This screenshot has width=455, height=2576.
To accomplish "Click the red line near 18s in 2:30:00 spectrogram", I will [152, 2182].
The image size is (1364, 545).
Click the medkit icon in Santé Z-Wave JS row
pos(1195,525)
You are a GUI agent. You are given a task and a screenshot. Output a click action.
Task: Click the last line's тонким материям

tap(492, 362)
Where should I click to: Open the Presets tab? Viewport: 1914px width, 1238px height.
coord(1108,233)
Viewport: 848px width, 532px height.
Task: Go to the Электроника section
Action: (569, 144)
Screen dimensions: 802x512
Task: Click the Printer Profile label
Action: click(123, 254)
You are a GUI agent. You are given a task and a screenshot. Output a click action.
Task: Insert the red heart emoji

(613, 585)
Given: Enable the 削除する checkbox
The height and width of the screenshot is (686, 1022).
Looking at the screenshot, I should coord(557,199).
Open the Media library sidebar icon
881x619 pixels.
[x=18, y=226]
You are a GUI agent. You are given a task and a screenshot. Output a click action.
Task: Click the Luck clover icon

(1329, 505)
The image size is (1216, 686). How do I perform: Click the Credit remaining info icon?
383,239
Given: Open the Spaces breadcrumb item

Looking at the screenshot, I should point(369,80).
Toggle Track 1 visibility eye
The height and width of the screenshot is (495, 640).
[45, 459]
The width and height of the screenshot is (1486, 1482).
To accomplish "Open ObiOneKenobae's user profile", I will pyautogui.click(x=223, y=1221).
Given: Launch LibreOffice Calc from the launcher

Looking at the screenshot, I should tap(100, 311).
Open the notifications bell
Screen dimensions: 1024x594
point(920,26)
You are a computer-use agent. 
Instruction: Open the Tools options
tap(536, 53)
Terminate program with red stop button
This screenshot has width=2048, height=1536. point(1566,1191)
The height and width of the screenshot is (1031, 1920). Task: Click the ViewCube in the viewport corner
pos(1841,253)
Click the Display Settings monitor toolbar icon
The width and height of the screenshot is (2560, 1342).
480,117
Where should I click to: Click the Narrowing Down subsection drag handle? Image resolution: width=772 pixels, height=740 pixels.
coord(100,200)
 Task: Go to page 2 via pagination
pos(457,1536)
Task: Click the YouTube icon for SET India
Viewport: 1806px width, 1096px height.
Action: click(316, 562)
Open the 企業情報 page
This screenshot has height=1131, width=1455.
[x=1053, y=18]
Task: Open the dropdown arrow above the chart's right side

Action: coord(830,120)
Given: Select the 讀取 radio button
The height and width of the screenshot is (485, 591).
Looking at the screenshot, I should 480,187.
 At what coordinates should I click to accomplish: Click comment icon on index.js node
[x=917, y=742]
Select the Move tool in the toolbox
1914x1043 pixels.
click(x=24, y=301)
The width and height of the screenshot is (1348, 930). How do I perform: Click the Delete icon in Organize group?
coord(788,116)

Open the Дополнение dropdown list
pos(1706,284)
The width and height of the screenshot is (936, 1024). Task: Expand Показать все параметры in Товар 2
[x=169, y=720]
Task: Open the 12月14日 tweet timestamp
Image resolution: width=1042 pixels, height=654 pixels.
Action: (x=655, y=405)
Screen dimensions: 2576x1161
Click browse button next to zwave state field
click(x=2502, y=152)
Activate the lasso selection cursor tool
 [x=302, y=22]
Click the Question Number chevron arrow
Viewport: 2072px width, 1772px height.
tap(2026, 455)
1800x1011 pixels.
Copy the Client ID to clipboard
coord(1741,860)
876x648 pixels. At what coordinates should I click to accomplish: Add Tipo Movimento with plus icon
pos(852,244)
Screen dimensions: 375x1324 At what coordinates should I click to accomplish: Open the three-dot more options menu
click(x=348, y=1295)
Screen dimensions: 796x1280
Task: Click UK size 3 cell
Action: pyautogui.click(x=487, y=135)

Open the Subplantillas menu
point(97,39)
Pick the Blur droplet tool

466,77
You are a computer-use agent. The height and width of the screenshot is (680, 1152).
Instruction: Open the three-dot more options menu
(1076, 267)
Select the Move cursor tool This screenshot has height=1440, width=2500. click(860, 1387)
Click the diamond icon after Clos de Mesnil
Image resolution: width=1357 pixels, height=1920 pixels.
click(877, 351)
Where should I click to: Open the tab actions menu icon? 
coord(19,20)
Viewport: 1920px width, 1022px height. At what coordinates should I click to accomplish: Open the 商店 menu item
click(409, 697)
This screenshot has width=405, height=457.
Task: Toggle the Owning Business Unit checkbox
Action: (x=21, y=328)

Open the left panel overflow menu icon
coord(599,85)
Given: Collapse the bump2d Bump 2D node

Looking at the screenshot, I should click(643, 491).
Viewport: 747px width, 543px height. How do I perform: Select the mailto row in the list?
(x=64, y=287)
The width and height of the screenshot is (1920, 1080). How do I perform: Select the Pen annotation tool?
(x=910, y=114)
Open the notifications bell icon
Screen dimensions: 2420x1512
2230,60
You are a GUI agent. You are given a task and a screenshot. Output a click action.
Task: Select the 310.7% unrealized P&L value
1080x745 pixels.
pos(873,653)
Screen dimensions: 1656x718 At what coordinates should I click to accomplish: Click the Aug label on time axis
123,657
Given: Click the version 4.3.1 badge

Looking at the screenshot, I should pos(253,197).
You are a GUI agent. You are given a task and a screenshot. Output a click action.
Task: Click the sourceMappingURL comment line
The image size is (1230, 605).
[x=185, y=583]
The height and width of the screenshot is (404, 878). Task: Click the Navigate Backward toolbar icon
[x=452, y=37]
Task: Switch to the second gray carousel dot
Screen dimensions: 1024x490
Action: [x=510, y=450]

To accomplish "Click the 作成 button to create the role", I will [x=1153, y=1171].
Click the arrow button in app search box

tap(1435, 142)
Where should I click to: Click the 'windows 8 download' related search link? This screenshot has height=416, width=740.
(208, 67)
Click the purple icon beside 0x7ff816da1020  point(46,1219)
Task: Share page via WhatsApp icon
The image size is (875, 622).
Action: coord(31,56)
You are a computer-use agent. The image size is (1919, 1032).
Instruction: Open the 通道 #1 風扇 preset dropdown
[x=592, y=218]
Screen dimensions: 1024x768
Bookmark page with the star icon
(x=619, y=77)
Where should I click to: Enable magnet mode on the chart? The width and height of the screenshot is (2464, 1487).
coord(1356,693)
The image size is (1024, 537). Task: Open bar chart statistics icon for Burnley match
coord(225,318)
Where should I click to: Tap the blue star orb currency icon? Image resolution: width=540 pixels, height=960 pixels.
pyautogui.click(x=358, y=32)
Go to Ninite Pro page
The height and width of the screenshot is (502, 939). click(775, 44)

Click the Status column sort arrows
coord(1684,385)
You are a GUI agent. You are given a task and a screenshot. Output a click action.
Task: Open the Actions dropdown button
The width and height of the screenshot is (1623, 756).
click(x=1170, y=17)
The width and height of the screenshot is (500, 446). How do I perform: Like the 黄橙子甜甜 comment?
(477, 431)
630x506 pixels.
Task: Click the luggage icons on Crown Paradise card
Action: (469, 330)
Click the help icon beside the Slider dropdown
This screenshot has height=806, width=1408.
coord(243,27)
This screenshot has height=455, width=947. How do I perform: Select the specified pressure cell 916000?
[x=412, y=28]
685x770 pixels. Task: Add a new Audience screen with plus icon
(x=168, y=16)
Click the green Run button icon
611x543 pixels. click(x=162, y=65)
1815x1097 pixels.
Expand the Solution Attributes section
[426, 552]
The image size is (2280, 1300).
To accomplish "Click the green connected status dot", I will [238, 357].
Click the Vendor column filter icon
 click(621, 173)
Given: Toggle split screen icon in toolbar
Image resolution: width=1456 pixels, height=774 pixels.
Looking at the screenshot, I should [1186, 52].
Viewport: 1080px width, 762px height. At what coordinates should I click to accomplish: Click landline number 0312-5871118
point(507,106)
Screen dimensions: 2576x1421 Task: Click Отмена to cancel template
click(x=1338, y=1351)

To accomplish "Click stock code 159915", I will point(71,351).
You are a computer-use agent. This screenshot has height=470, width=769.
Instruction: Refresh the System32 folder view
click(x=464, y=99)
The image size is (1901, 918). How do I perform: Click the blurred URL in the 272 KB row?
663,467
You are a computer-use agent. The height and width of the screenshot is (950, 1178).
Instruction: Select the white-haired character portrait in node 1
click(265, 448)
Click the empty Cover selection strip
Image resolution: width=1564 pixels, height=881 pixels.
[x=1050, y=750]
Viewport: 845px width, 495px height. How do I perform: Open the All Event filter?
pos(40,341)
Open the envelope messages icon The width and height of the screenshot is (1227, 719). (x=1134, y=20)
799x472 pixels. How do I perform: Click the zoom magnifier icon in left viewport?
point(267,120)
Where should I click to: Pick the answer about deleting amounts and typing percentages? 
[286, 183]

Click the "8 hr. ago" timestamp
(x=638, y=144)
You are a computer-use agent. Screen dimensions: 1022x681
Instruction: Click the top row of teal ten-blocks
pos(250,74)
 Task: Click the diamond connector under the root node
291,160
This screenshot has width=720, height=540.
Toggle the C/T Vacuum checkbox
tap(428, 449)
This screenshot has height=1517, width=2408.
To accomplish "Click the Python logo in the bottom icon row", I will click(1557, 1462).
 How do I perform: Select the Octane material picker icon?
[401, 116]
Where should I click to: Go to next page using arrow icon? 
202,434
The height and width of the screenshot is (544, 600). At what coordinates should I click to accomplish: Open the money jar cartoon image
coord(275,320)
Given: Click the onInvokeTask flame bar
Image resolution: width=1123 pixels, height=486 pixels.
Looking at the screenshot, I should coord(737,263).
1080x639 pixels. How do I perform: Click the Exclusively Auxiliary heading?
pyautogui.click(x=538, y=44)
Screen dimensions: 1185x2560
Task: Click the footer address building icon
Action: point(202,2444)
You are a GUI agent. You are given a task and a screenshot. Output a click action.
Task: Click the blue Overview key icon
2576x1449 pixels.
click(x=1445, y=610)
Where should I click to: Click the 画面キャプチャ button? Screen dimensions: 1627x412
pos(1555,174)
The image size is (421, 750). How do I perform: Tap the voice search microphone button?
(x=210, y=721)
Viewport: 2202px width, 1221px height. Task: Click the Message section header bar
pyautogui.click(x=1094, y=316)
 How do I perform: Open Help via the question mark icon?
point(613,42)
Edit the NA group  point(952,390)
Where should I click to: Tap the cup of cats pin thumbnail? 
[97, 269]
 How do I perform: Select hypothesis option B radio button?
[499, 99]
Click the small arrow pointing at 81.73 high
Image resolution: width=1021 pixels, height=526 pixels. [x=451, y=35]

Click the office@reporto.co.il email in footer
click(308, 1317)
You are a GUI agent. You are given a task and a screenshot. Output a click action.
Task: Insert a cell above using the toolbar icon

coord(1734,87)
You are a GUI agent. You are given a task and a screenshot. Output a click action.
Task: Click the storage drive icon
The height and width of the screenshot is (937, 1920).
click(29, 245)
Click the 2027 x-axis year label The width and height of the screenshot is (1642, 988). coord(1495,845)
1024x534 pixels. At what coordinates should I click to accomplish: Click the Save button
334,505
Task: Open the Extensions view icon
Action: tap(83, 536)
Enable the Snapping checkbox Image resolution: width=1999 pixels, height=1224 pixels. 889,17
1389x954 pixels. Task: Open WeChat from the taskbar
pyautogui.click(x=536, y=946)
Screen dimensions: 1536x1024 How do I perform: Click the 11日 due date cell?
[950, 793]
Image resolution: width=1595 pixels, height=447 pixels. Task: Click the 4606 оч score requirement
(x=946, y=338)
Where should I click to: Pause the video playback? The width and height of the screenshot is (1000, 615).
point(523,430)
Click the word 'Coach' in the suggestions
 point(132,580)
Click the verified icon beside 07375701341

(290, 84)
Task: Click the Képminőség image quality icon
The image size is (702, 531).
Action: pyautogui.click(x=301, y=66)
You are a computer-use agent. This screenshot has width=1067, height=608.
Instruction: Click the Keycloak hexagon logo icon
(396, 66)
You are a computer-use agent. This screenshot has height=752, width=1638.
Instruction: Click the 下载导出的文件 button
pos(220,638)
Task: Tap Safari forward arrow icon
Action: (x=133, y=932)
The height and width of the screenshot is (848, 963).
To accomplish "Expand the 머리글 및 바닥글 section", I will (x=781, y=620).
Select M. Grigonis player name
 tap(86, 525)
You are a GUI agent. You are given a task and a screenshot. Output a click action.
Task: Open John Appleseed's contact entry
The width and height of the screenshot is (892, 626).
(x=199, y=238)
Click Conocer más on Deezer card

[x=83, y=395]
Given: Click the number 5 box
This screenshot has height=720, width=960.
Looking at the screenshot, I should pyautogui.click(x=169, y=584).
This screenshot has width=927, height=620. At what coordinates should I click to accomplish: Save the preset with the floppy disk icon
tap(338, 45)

-------------------------

■ Given exercise:
Lay out everything above from the line containing "Given: Toggle split screen icon in toolbar" down to the line containing "point(267,120)" as a Markdown table, with a running number in a column named Index and each line in a column named Entry. Leave out blank lines.

■ Output of the task:
| Index | Entry |
|---|---|
| 1 | Given: Toggle split screen icon in toolbar |
| 2 | Image resolution: width=1456 pixels, height=774 pixels. |
| 3 | Looking at the screenshot, I should [1186, 52]. |
| 4 | Viewport: 1080px width, 762px height. At what coordinates should I click to accomplish: Click landline number 0312-5871118 |
| 5 | point(507,106) |
| 6 | Screen dimensions: 2576x1421 Task: Click Отмена to cancel template |
| 7 | click(x=1338, y=1351) |
| 8 | To accomplish "Click stock code 159915", I will point(71,351). |
| 9 | You are a computer-use agent. This screenshot has height=470, width=769. |
| 10 | Instruction: Refresh the System32 folder view |
| 11 | click(x=464, y=99) |
| 12 | The image size is (1901, 918). How do I perform: Click the blurred URL in the 272 KB row? |
| 13 | 663,467 |
| 14 | You are a computer-use agent. The height and width of the screenshot is (950, 1178). |
| 15 | Instruction: Select the white-haired character portrait in node 1 |
| 16 | click(265, 448) |
| 17 | Click the empty Cover selection strip |
| 18 | Image resolution: width=1564 pixels, height=881 pixels. |
| 19 | [x=1050, y=750] |
| 20 | Viewport: 845px width, 495px height. How do I perform: Open the All Event filter? |
| 21 | pos(40,341) |
| 22 | Open the envelope messages icon The width and height of the screenshot is (1227, 719). (x=1134, y=20) |
| 23 | 799x472 pixels. How do I perform: Click the zoom magnifier icon in left viewport? |
| 24 | point(267,120) |